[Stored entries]

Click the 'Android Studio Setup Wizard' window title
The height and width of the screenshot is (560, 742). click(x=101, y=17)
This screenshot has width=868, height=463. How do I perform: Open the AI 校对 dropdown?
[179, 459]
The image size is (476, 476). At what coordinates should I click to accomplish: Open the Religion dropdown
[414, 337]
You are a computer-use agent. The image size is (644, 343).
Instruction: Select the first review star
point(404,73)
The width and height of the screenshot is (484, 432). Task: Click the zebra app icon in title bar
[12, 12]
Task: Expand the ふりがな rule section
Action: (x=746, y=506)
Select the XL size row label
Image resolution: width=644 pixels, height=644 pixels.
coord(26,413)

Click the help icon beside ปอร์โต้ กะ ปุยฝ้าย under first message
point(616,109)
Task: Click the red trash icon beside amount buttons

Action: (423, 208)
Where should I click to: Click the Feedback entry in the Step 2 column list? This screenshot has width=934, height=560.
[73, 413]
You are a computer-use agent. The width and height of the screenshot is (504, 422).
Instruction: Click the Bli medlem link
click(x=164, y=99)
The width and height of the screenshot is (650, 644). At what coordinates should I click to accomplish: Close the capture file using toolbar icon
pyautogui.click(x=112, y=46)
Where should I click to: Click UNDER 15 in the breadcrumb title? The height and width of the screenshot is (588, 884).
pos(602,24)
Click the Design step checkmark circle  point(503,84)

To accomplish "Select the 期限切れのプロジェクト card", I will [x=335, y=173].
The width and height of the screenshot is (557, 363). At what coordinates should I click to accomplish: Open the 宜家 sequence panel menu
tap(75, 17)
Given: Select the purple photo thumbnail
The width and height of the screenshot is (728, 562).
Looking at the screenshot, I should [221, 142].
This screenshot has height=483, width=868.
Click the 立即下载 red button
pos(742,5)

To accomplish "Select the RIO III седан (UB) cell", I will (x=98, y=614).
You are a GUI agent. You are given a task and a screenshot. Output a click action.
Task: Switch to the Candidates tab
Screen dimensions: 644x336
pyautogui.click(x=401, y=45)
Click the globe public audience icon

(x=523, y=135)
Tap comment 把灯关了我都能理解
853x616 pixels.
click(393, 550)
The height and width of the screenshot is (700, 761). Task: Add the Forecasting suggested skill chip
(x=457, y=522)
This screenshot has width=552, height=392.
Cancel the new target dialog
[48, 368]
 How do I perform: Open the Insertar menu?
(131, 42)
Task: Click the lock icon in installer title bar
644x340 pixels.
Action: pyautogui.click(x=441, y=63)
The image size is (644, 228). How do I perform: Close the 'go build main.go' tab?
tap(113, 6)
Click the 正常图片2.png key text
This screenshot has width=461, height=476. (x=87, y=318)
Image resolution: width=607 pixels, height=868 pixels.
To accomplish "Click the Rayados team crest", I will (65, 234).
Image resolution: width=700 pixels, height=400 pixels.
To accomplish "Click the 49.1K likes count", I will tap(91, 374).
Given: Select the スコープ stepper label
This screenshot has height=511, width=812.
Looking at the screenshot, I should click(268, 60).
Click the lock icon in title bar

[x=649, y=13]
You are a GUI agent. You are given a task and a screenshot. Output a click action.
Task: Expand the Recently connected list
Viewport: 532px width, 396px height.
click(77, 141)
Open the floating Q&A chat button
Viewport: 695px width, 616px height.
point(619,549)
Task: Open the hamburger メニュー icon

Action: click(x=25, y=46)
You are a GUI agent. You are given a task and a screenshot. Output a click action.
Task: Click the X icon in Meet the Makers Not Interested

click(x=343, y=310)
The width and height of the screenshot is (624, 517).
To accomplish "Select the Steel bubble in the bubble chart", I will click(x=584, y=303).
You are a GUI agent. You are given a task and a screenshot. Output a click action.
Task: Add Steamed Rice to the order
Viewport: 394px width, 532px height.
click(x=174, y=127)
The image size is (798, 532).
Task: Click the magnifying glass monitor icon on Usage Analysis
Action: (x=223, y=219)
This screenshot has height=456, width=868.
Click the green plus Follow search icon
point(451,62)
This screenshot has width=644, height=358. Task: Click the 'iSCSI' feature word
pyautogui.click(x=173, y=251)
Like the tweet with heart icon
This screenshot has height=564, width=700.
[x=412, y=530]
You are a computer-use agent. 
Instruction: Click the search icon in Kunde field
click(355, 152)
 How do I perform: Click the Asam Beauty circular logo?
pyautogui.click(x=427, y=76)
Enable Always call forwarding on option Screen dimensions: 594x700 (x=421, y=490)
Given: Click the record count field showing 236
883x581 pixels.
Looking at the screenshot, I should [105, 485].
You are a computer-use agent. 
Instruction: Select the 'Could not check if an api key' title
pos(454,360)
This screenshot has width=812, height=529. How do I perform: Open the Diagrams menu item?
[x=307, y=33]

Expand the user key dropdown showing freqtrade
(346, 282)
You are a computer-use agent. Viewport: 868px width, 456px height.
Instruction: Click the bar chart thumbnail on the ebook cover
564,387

**BRIEF**
Write out every entry again exactly, please, with nothing missing.

**YOUR RESPONSE**
Click the 'Android Studio Setup Wizard' window title
The height and width of the screenshot is (560, 742). click(x=101, y=17)
This screenshot has width=868, height=463. How do I perform: Open the AI 校对 dropdown?
[179, 459]
The image size is (476, 476). At what coordinates should I click to accomplish: Open the Religion dropdown
[414, 337]
You are a computer-use agent. The image size is (644, 343).
Instruction: Select the first review star
point(404,73)
The width and height of the screenshot is (484, 432). Task: Click the zebra app icon in title bar
[12, 12]
Task: Expand the ふりがな rule section
Action: (x=746, y=506)
Select the XL size row label
Image resolution: width=644 pixels, height=644 pixels.
coord(26,413)

Click the help icon beside ปอร์โต้ กะ ปุยฝ้าย under first message
point(616,109)
Task: Click the red trash icon beside amount buttons

Action: (423, 208)
Where should I click to: Click the Feedback entry in the Step 2 column list? This screenshot has width=934, height=560.
[73, 413]
You are a computer-use agent. The width and height of the screenshot is (504, 422).
Instruction: Click the Bli medlem link
click(x=164, y=99)
The width and height of the screenshot is (650, 644). At what coordinates should I click to accomplish: Close the capture file using toolbar icon
pyautogui.click(x=112, y=46)
Where should I click to: Click UNDER 15 in the breadcrumb title? The height and width of the screenshot is (588, 884).
pos(602,24)
Click the Design step checkmark circle  point(503,84)

To accomplish "Select the 期限切れのプロジェクト card", I will [x=335, y=173].
The width and height of the screenshot is (557, 363). At what coordinates should I click to accomplish: Open the 宜家 sequence panel menu
tap(75, 17)
Given: Select the purple photo thumbnail
The width and height of the screenshot is (728, 562).
Looking at the screenshot, I should [221, 142].
This screenshot has height=483, width=868.
Click the 立即下载 red button
pos(742,5)

To accomplish "Select the RIO III седан (UB) cell", I will (x=98, y=614).
You are a GUI agent. You are given a task and a screenshot. Output a click action.
Task: Switch to the Candidates tab
Screen dimensions: 644x336
pyautogui.click(x=401, y=45)
Click the globe public audience icon

(x=523, y=135)
Tap comment 把灯关了我都能理解
853x616 pixels.
click(393, 550)
The height and width of the screenshot is (700, 761). Task: Add the Forecasting suggested skill chip
(x=457, y=522)
This screenshot has width=552, height=392.
Cancel the new target dialog
[48, 368]
 How do I perform: Open the Insertar menu?
(131, 42)
Task: Click the lock icon in installer title bar
644x340 pixels.
Action: pyautogui.click(x=441, y=63)
The image size is (644, 228). How do I perform: Close the 'go build main.go' tab?
tap(113, 6)
Click the 正常图片2.png key text
This screenshot has width=461, height=476. (x=87, y=318)
Image resolution: width=607 pixels, height=868 pixels.
To accomplish "Click the Rayados team crest", I will (65, 234).
Image resolution: width=700 pixels, height=400 pixels.
To accomplish "Click the 49.1K likes count", I will tap(91, 374).
Given: Select the スコープ stepper label
This screenshot has height=511, width=812.
Looking at the screenshot, I should click(268, 60).
Click the lock icon in title bar

[x=649, y=13]
You are a GUI agent. You are given a task and a screenshot. Output a click action.
Task: Expand the Recently connected list
Viewport: 532px width, 396px height.
click(77, 141)
Open the floating Q&A chat button
Viewport: 695px width, 616px height.
point(619,549)
Task: Open the hamburger メニュー icon

Action: click(x=25, y=46)
You are a GUI agent. You are given a task and a screenshot. Output a click action.
Task: Click the X icon in Meet the Makers Not Interested

click(x=343, y=310)
The width and height of the screenshot is (624, 517).
To accomplish "Select the Steel bubble in the bubble chart", I will click(x=584, y=303).
You are a GUI agent. You are given a task and a screenshot. Output a click action.
Task: Add Steamed Rice to the order
Viewport: 394px width, 532px height.
click(x=174, y=127)
The image size is (798, 532).
Task: Click the magnifying glass monitor icon on Usage Analysis
Action: (x=223, y=219)
This screenshot has height=456, width=868.
Click the green plus Follow search icon
point(451,62)
This screenshot has width=644, height=358. Task: Click the 'iSCSI' feature word
pyautogui.click(x=173, y=251)
Like the tweet with heart icon
This screenshot has height=564, width=700.
[x=412, y=530]
You are a computer-use agent. 
Instruction: Click the search icon in Kunde field
click(355, 152)
 How do I perform: Click the Asam Beauty circular logo?
pyautogui.click(x=427, y=76)
Enable Always call forwarding on option Screen dimensions: 594x700 (x=421, y=490)
Given: Click the record count field showing 236
883x581 pixels.
Looking at the screenshot, I should [105, 485].
You are a computer-use agent. 
Instruction: Select the 'Could not check if an api key' title
pos(454,360)
This screenshot has width=812, height=529. How do I perform: Open the Diagrams menu item?
[x=307, y=33]

Expand the user key dropdown showing freqtrade
(346, 282)
You are a computer-use agent. Viewport: 868px width, 456px height.
Instruction: Click the bar chart thumbnail on the ebook cover
564,387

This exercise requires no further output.